Pipelines#
A pipeline chains together multiple steps, meaning the output of each step is used as input to the next step.
Creating a pipeline#
Load data:
import pandas as pd
import numpy as np
train = pd.DataFrame({'feat1':[10, 20, np.nan, 2], 'feat2':[25., 20, 5, 3], 'label':['A', 'A', 'B', 'B']})

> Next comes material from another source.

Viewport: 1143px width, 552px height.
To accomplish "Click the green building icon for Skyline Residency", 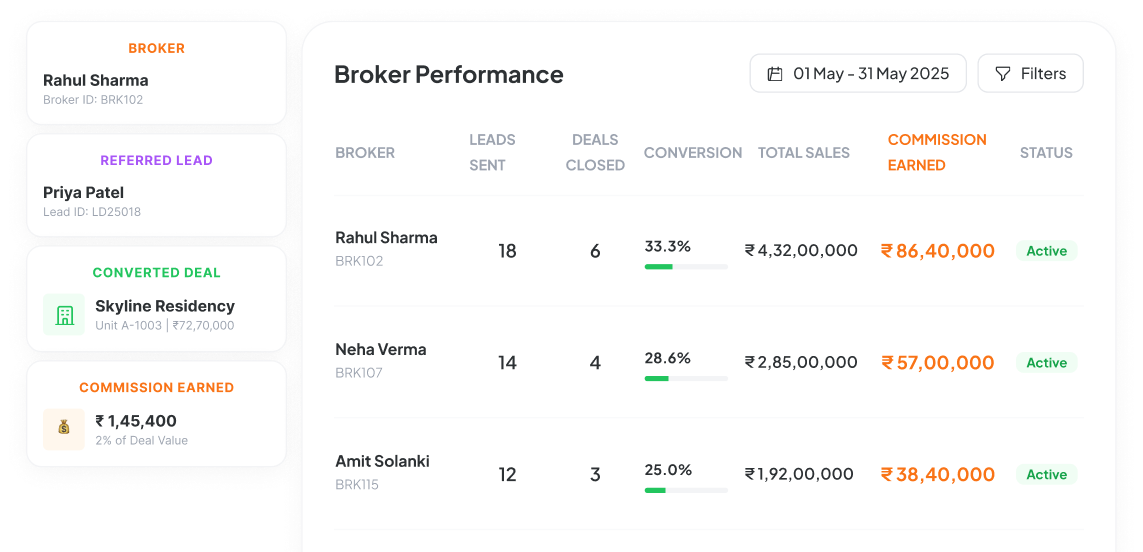I will tap(64, 315).
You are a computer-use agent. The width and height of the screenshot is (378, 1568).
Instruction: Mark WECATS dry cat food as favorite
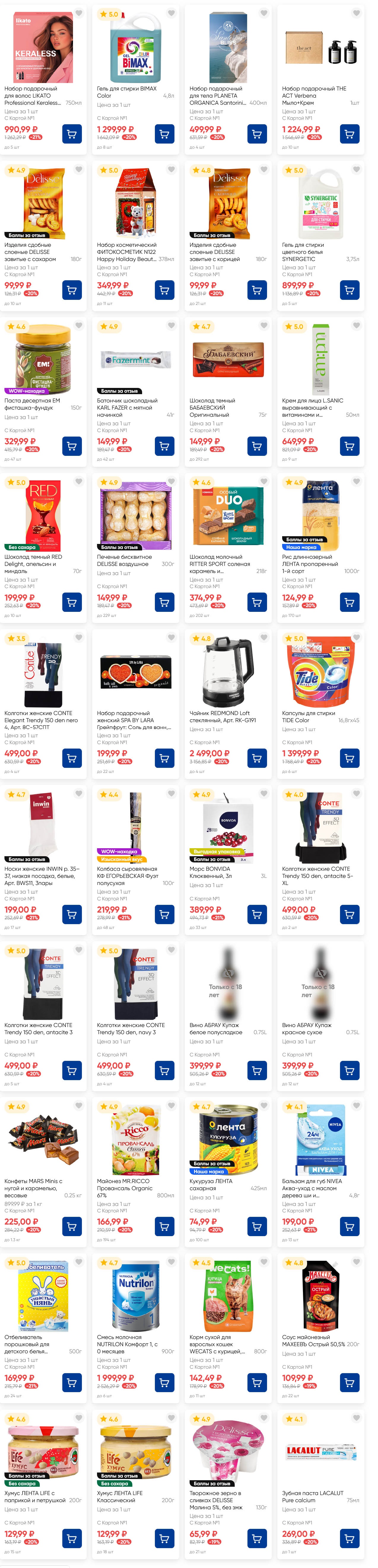264,1262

test = pd.DataFrame({'feat1':[30., 5, 15], 'feat2':[12, 10, np.nan]})
Defining steps:
from sklearn.impute import SimpleImputer
from sklearn.linear_model import LogisticRegression
imputer = SimpleImputer()
clf = LogisticRegression()
Create a 2-step pipeline. Impute missing values, then pass the results to the classifier:
from sklearn.pipeline import make_pipeline
pipe = make_pipeline(imputer, clf)
Using the pipeline:
features = ['feat1', 'feat2']
X, y = train[features], train['label']
X_new = test[features]
# pipeline applies the imputer to X before fitting the classifier
pipe.fit(X, y)
# pipeline applies the imputer to X_new before making predictions
# note: pipeline uses imputation values learned during the "fit" step
pipe.predict(X_new)
make_pipeline vs Pipeline#
Pipeline requires naming of steps while make_pipeline does not.
With make_pipeline:
from sklearn.pipeline import make_pipeline
pipe = make_pipeline(imputer, clf)
With Pipeline:
from sklearn.pipeline import Pipeline
pipe = Pipeline([('preprocessor', imputer), ('classifier', clf)])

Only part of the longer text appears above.